Konteyner kentlerle ilgili olarak Kurum, "Şu an hali hazırda konteyner kentlerde kalan hak sahibi vatandaşımız 41 bin. Bu vatandaşlarımızın 29 bin 900’üne ev çıkmış. Ancak ev çıkmasına rağmen belli sebeplerden ötürü ama oradaki komşuluk ama oradaki ihtiyaçlar belli sebeplerden ötürü kendi tercihleriyle veya başka nedenlerle evlerine geçmiyorlar. Yani bu ne demek? 30 bin deseniz orada oturan sadece ve sadece 11 bin hak sahibi var. Diğerleri kiracı, ihtiyaç sahibi. Ne yapalım? Onları sokağa mı atalım? O evler teslim edildikçe şu an Adıyaman’da kira 8 bin liraya dolaşıyor. Kilis’te 7 bin lira. Gaziantep’te 8-10 bin lira. Osmaniye’de Hatay’da yeni teslim edilen konutlarla birlikte 8 bin liralara düşüyor. Ve vatandaşımız konutlar bittikçe yerleşiyor. Yıl sonunda da hak sahiplerimizin tamamı evlerine geçecek" ifadelerini kullandı.
"Rezerv alan bölge için bir seçenek değil, zaruriyettir, zorunluluktur"

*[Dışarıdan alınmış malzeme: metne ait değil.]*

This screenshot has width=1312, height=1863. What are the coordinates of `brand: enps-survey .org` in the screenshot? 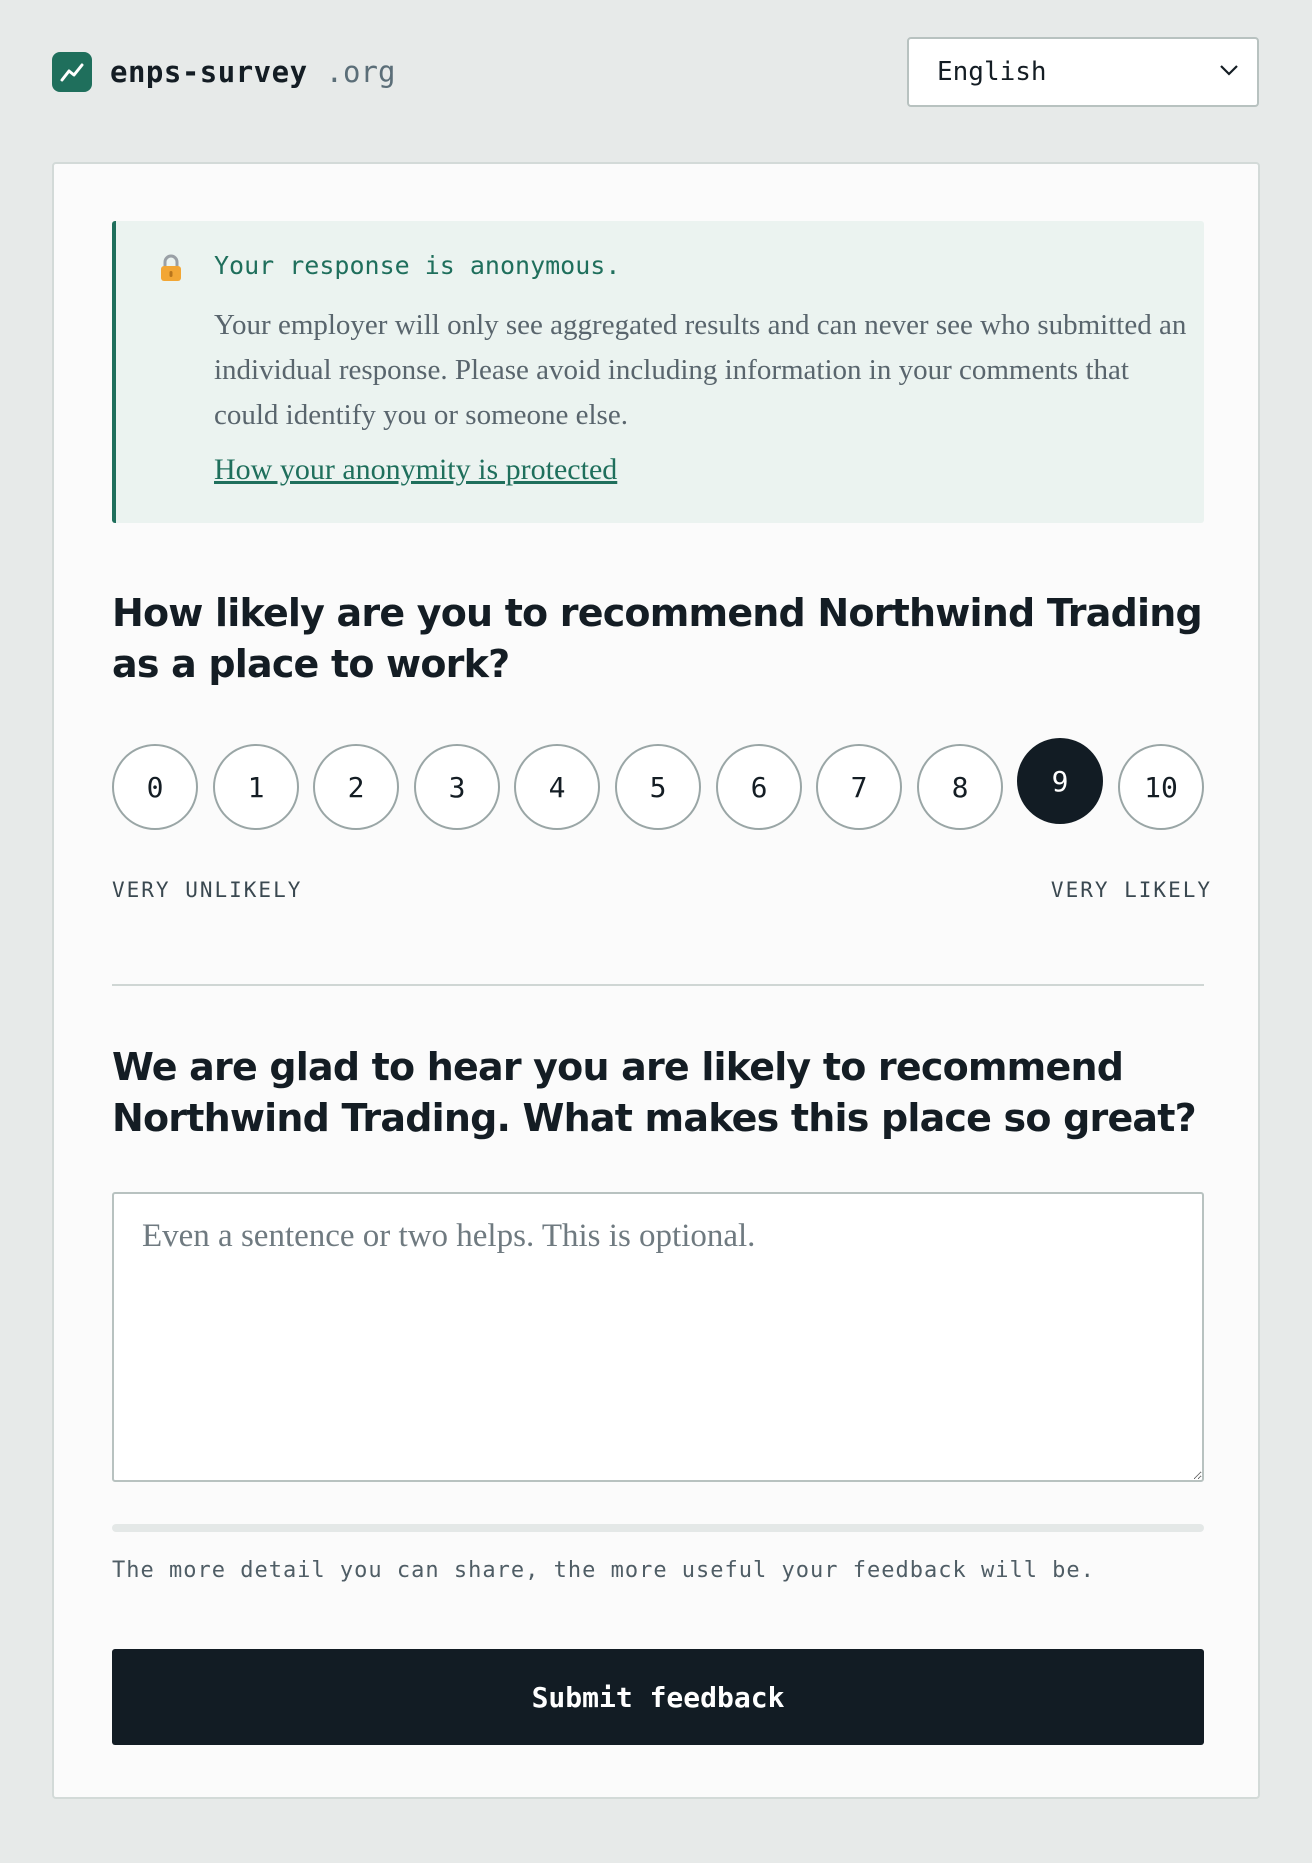 It's located at (224, 72).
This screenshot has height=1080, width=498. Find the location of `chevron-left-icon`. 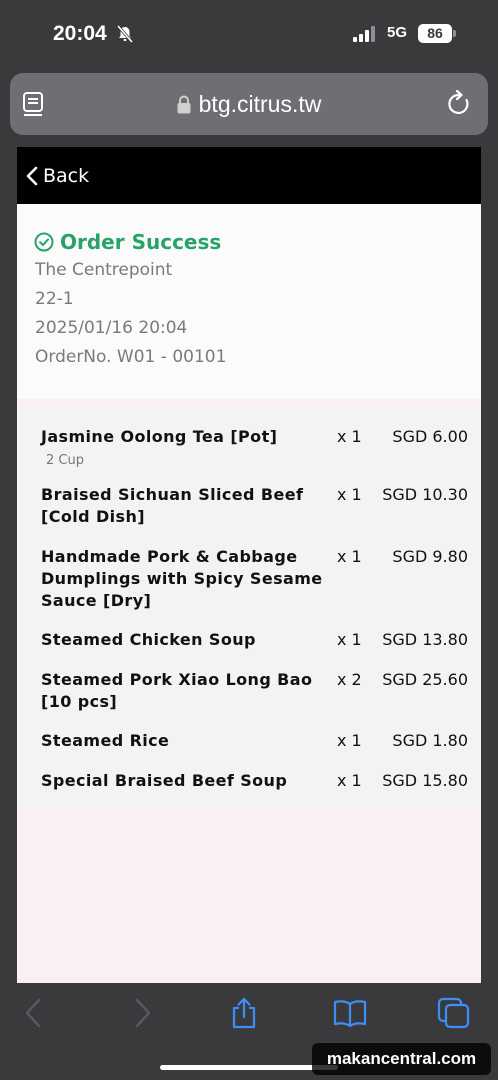

chevron-left-icon is located at coordinates (32, 176).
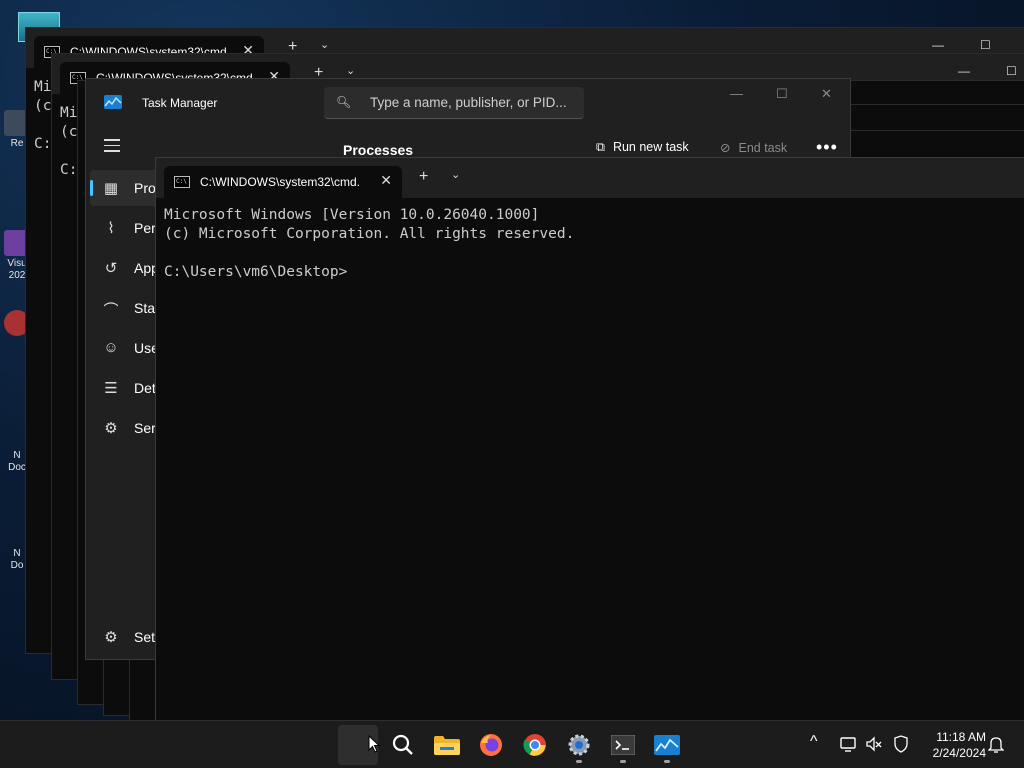  Describe the element at coordinates (147, 268) in the screenshot. I see `nav-item-app-history: ↺ App history` at that location.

Kurum rezerv alan konusunda, "Rezerv alan bölge için bir seçenek değil, zaruriyettir, zorunluluktur. Çünkü siz eğer rezerv alanda iş yapmazsanız o şehri yok edersiniz. Antakya kalmaz. Adıyaman kalmaz. Malatya kalmaz. Biz çok rahat bir şekilde şehrin dışında bunları yapabilir miyiz? Biz zoru seçtik. Çünkü o şehirleri tarihiyle, kültürüyle, medeniyetiyle hep birlikte ayağa kaldıracağız dedik. O yüzden de zor olanı yapmak her babayiğidin harcı değildi. Biz hamdolsun o zor alanı başardık. Milletimizle birlikte başardık. Devletimizin araziyi yolları belli, mevzuat da belli. Biz vatandaşımızın istediği alanlarda hiç kimseye zorla rezerv alan ilan etmiyoruz. Zorla da orada iş yapmıyoruz. Çoğunluk ne diyorsa çoğunluğa uyuyoruz. Ve istemedikleri hiçbir alanda da projemiz gerçekleşmiyor" şeklinde konuştu.